By refusing to separate their experiences as women from their experiences as workers, Unite is able to push back on an overly simplistic public narrative that presents all women as vulnerable, without attending to how race, class, and in this instance, precarious employment, affect women’s experiences of harassment and violence. On this year’s International Day for the Elimination of Violence against Women, the Glasgow Unite branch will be continuing their walkabout approach of visiting workplaces to ask workers the simple question: how do you get home?

An indication of Unite’s future?

Hospitality workers picketing Pizza Express, October 2021. (Unite Hospitality)

Workers like Caitlin have traditionally been written off as ‘unorganisable,’ as mainstream unions have directed their energies towards conserving membership among traditional bases rather than risked venturing into unorganised sectors. What’s more, as unions have focused their attention on long-term contractual issues like pensions or pay, organising around sectoral-specific demands – such as payment for trial shifts or consultation over rota changes – has been avoided.

The realisation that this kind of official union structuring wasn’t working for precarious workers led to the establishment of Unite Hospitality in 2017. Bryan Simpson – Unite’s sole full-time hospitality organiser – has been working and organising in Scotland ever since. It’s perhaps unsurprising then that, with the notable exception of getting Marriott Hotels to backdate two months worth of wages to ‘casual workers,’ many of the union’s notable achievements in hospitality – forcing the G1 Group to reinstate hundreds of sacked workers, or the similar reinstatement of sacked Scottish Events Campus employees – have happened in Scotland.

It’s this combination of a full-time organiser and the engagement of members, Caitlin believes, that has allowed Unite Glasgow to do what unions should: channel resources into individual casework while using specific issues as the basis for collective struggle. “Currently, Brighton, Manchester and Liverpool don’t have [Unite Hospitality] branches. For me, that’s because they don’t have hospitality-specific organisers.”
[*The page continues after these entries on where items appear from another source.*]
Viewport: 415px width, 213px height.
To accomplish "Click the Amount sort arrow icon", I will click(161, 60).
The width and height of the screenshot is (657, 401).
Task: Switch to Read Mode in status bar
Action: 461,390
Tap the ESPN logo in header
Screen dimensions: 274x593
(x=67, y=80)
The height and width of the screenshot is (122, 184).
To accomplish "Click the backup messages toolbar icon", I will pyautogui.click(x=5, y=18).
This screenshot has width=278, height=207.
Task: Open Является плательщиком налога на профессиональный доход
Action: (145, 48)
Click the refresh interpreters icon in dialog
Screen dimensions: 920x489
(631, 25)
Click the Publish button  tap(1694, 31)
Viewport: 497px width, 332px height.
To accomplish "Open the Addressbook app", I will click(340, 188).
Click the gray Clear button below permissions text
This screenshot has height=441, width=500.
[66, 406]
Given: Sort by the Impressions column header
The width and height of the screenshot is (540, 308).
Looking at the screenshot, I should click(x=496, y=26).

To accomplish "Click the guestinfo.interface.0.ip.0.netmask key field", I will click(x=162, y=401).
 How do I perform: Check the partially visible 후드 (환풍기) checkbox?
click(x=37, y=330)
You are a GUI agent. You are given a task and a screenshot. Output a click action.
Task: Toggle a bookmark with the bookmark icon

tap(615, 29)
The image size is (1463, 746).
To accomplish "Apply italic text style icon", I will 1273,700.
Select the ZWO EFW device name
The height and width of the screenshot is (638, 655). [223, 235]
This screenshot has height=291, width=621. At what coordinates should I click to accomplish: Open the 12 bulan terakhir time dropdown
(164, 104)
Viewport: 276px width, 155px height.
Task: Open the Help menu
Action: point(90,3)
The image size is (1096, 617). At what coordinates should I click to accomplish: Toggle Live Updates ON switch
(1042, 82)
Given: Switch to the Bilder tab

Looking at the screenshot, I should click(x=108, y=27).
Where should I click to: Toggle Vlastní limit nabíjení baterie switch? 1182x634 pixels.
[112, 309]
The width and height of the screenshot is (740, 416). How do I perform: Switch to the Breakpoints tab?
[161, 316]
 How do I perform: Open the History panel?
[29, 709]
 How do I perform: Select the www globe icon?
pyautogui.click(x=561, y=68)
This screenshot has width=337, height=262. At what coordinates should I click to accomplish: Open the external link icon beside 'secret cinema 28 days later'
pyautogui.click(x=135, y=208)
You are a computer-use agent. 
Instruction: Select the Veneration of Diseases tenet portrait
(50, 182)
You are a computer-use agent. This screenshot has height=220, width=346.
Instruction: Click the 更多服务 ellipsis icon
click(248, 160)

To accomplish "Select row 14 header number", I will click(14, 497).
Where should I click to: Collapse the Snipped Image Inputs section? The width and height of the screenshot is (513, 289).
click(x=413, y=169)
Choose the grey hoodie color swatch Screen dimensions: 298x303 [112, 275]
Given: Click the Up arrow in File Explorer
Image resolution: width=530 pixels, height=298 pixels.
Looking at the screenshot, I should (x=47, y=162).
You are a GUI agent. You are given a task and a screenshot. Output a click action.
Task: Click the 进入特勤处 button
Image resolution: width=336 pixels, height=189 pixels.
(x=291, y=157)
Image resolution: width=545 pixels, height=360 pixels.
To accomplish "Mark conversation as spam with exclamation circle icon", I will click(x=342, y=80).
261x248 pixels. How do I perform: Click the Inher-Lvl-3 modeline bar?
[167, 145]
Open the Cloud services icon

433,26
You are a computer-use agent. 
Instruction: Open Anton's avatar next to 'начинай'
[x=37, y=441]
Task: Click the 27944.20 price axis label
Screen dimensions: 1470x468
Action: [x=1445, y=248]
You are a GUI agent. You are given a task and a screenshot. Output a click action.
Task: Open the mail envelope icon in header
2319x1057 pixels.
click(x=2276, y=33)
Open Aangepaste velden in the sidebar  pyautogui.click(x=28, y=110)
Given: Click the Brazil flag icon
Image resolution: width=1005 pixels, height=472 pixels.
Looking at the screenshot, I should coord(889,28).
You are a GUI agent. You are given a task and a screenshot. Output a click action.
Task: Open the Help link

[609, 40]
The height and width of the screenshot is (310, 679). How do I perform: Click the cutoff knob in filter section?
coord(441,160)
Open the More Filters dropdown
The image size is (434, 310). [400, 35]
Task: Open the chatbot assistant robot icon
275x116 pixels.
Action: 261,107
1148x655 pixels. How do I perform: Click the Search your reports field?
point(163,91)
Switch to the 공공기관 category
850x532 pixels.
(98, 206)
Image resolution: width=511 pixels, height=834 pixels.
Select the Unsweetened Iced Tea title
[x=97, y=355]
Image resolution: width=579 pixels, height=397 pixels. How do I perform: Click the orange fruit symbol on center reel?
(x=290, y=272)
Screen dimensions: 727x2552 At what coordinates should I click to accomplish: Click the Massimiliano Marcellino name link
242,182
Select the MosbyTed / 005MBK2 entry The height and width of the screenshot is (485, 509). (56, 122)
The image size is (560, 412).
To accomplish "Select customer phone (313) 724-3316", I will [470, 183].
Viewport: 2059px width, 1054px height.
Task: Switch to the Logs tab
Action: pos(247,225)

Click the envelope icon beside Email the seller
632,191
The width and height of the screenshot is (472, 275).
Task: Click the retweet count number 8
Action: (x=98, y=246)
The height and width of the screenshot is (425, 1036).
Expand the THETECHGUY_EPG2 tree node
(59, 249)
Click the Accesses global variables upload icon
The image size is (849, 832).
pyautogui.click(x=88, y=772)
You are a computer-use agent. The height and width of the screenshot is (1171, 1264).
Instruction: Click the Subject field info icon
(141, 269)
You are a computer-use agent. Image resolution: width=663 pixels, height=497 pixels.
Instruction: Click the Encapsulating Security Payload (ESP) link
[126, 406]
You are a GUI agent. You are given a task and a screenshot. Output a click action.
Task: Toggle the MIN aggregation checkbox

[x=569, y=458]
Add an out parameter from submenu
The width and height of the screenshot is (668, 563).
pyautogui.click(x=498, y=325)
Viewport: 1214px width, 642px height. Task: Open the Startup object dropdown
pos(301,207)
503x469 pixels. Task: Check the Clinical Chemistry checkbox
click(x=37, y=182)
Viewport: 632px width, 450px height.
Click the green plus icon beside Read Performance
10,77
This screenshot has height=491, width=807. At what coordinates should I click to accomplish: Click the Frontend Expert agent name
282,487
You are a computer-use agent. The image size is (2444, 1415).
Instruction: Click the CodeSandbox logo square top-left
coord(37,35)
Graham recently promised that each sector will be allocated funding and people – whether for organising, research, communications or legal advice – to help build long-term bargaining plans. The union’s recent campaign against Pizza Express after the company decided to deduct 50 per cent from waiting staff tips is an indication of this kind of approach among more precarious hospitality workers.

Caitlin, who is in the process of taking her ex-employer to a tribunal, insists: “This isn’t about me.” Instead, “It’s about time. What are we sacrificing in getting to and from work? Because workers don’t just appear at the door, fed, washed, roof over their head, ready to work. We have lives.”

Polly Smythe is Novara Media’s labour movement correspondent.